Industrial control system (ICS) is a general term used to describe various kinds of control systems and related instrumentation. ICSs consist of the equipment and networks employed to operate industrial processes such as manufacturing, energy, and transportation. These systems include different types of control systems, e.g., supervisory control and data acquisition (SCADA) and distributed control systems (DCS). In the last decades, the growing complexity of industrial and automated systems has made control designs more sophisticated. The entanglement of control designs increases the vulnerability of control systems against any kind of fault. For instance, it is possible that a very simple fault or a warning leads to a cascade failure in the system, and if it does not get detected and compensated, it will lead to a failure. Therefore, the reliability of control systems has attracted many research studies recently.

The reliability of a system can be increased by a multitude of methods such as fault-tolerant control (FTC) ^[1], network intrusion detection system (NIDS) ^[2], or measurement intrusion detection system (MIDS) ^[3]. Generally, in most of these methods, anomaly detection is considered the major step of the whole process. Anomaly detection means searching for any abnormal data in a system that does not conform to the expected behavior, and it can be caused by an attack or a malfunction ^[4]. Anomaly detection methods can be categorized into two main types: model-based and learning-based. The model-based anomaly detection uses the mathematical model of a control system to inspect the behavior and find any abnormal activity, while the learning-based methods, regardless of the mathematical model, just rely on the historical data obtained from the input/output of the system.

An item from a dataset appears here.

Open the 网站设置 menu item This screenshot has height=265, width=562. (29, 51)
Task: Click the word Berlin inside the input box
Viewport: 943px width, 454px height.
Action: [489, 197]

The learning-based approach is handy when the system is complex, or the mathematical model is not available. This approach employs artificial intelligence (AI), particularly machine learning (ML), to find the patterns in the system's behavior and learns to distinguish outliers based on the achieved patterns.

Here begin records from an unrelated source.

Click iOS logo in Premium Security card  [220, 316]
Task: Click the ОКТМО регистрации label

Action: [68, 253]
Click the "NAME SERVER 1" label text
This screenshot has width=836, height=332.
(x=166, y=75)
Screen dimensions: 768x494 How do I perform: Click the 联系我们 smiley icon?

The most significant step of building a machine learning model in the learning-based methods is to generate a reliable and accurate dataset. The dataset includes some inputs called features, and if possible, some outputs as the target data. The input data involve the historical log of the system consisting of sensors data or network traffic. Moreover, the output data could be any captured attacks or faults in the system. The supervised learning algorithms employ a targeted dataset to train an ML model for detecting anomalies ^[5]. It is clear that building a labeled/targeted dataset would not be easy due to the difficulties in collecting a large quantity of attacks data or faulty situations. One solution to tackle this problem is injecting attacks or faults into the system and collecting system data to generate a labeled dataset. But, in critical infrastructures, such as power plants, it is impossible to shut down the system to generate this kind of dataset. Even worse, injecting intentional attacks or faults into the system could cause irreversible damage to the system. In ^[3], we discussed the solution to address the dataset generation problem using hardware-in-the-loop (HIL) devices to simulate the system's critical parts. This device substitutes the sensitive components of the system to protect them from intentional attacks. For instance, the generator can be simulated using a HIL device to prevent damaging the dynamic components in a power plant. However, this technique is expensive and time-consuming. It can be sensible to be used when the system is critical infrastructure, and its reliability is extremely significant.

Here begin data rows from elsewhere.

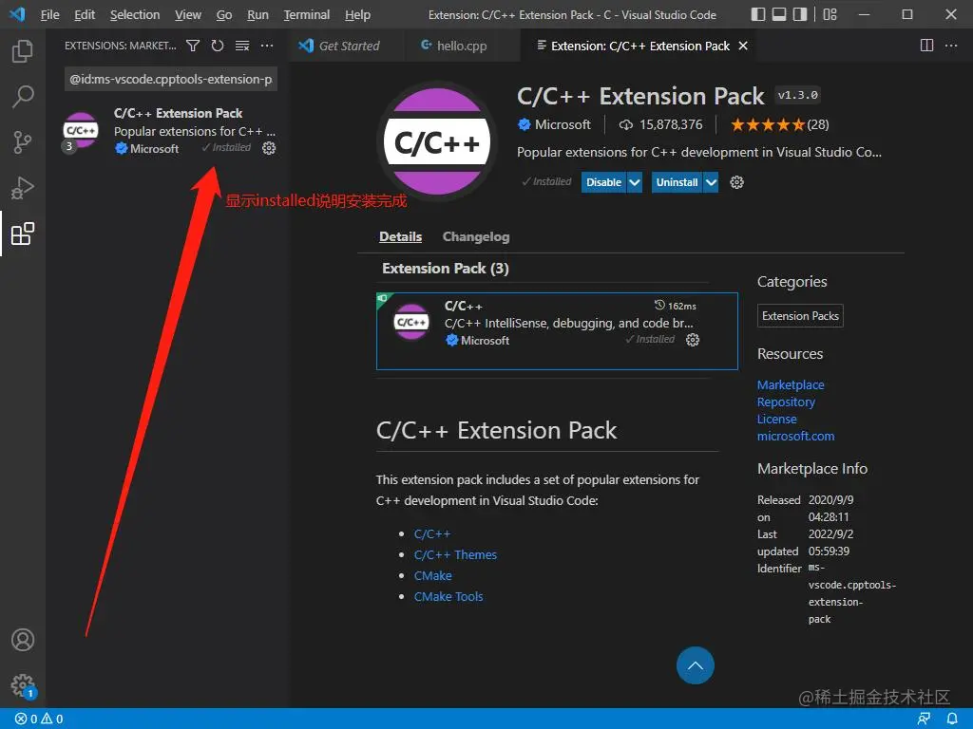Open the Explorer view
The image size is (973, 729).
pos(23,50)
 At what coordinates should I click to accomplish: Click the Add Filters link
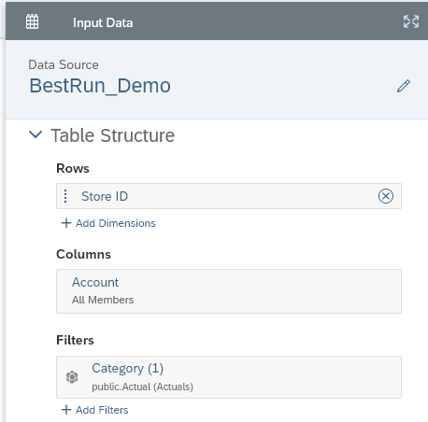[102, 410]
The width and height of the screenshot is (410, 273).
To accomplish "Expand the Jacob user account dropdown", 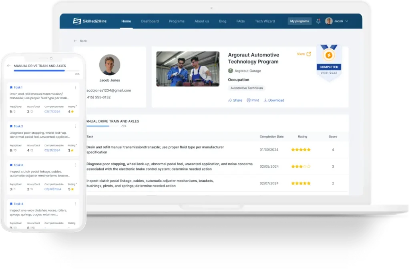I will 347,21.
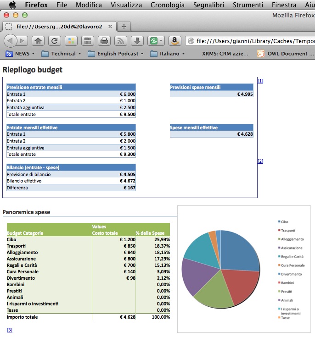315x337 pixels.
Task: Expand the Italiano bookmarks folder
Action: (168, 54)
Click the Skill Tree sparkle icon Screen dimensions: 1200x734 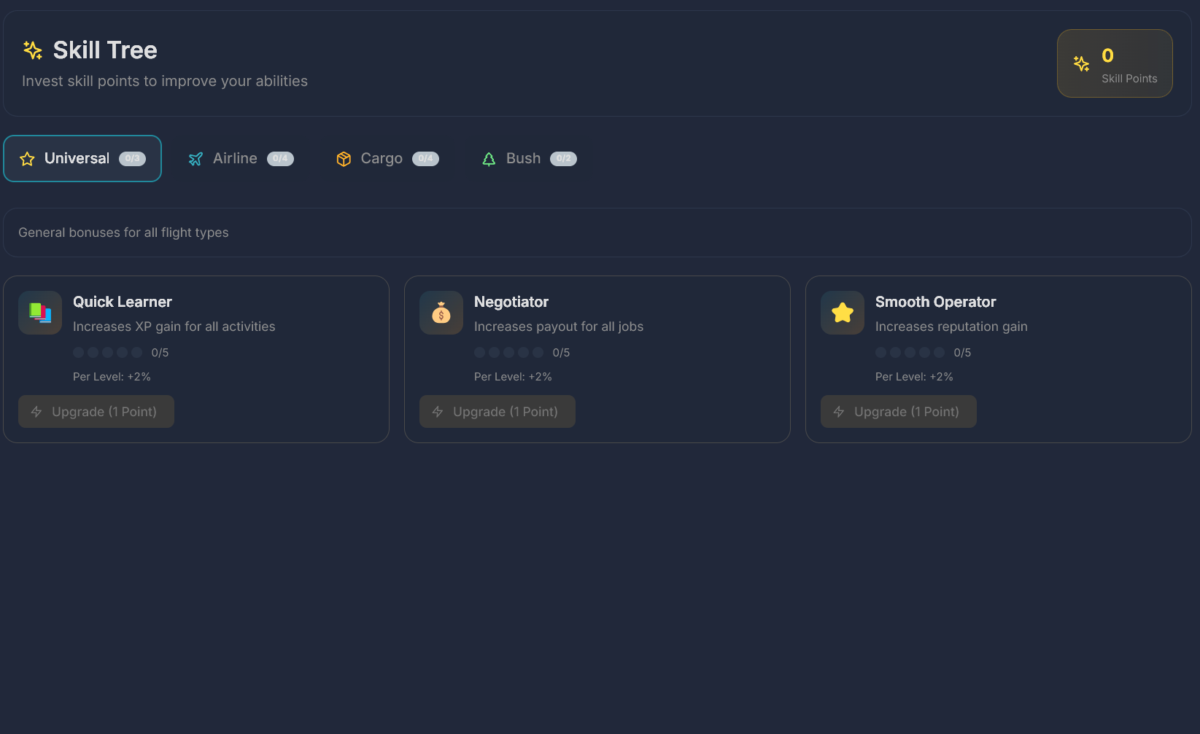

Nevertheless, it is possible to train an ML model using a dataset excluding any targeted data. This method is called an unsupervised learning approach for anomaly detection. The privilege of an unsupervised learning algorithm is the independence of this method from a targeted dataset. This means it is possible to train an ML model using the historical normal behavior data log. However, its accuracy in comparison with supervised learning is questionable and requires to be investigated. Many research studies focused on the unsupervised learning strategy to address the problem of anomaly detection in ICSs. Goh $et$ $al.$ leveraged unsupervised learning to detect faulty sensors in a water treatment system ^[6]. They employed recurrent neural networks (RNN) algorithm to investigate the behavior of incoming data and showed that their approach could effectively detect attacks. However, the accuracy of their method is not clarified in detail. In ^[7], Javaid $et$ $al.$ introduced a deep learning method to differentiate the abnormal and normal network traffic data. Their unsupervised algorithm consists of three layers of input, features, and output in which the output layer should classify the input data by adjusting the network parameters. Then, the trained model was used to classify the normal and abnormal data. However, their method could not reach satisfactory accuracy in anomaly detection. Choi $et$ $al.$ ^[8] developed a NIDS using an unsupervised learning autoencoders algorithm. Based on the main selected features, the original input data was reconstructed, and the normal and abnormal data were classified regarding the reconstruction error threshold. In their method, the network traffic data is used for generating the unlabeled dataset.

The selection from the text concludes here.